WHAT IS NEEDED
Look through the data below for the string "will", and copy every line where it turns up.

INFORMATION PROVIDED

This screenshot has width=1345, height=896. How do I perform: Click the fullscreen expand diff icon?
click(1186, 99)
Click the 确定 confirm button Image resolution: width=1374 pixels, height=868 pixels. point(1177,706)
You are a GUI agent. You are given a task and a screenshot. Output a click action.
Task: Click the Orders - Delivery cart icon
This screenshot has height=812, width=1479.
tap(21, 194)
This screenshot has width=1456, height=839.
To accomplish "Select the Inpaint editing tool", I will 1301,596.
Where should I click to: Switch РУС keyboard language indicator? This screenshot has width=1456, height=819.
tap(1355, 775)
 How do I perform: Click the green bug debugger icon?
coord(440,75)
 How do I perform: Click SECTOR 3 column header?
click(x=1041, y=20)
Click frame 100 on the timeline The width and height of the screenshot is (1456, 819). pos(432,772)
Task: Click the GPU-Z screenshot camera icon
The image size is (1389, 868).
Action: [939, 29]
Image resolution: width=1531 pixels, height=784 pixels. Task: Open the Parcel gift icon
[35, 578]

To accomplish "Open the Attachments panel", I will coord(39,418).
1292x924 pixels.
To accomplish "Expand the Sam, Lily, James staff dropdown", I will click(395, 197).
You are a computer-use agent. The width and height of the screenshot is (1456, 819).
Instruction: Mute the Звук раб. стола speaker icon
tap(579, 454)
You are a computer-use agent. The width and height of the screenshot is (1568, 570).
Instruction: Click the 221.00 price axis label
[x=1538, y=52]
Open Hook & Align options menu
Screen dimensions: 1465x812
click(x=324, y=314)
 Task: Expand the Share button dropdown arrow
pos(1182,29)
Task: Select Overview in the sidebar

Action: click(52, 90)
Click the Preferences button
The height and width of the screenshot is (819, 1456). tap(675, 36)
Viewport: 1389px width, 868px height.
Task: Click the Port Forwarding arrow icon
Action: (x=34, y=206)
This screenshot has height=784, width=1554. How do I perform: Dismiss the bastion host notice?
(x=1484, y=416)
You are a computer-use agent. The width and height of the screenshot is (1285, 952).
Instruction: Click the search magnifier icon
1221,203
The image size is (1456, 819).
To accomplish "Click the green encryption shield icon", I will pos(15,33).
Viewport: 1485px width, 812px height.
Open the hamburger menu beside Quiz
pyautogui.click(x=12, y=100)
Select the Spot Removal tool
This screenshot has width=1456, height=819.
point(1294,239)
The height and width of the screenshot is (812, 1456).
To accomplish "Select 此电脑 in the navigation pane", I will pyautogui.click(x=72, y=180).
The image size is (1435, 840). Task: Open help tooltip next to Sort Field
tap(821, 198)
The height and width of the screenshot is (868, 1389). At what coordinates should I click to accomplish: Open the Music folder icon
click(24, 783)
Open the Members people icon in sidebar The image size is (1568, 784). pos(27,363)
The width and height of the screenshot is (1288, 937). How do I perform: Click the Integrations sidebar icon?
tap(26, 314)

RESPONSE TO THIS EXERCISE
To accomplish "Select the Inpaint editing tool", I will 1301,596.
To accomplish "Open the Attachments panel", I will coord(39,418).
To accomplish "Expand the Sam, Lily, James staff dropdown", I will click(395, 197).
To accomplish "Click the green encryption shield icon", I will pos(15,33).
To accomplish "Select 此电脑 in the navigation pane", I will pyautogui.click(x=72, y=180).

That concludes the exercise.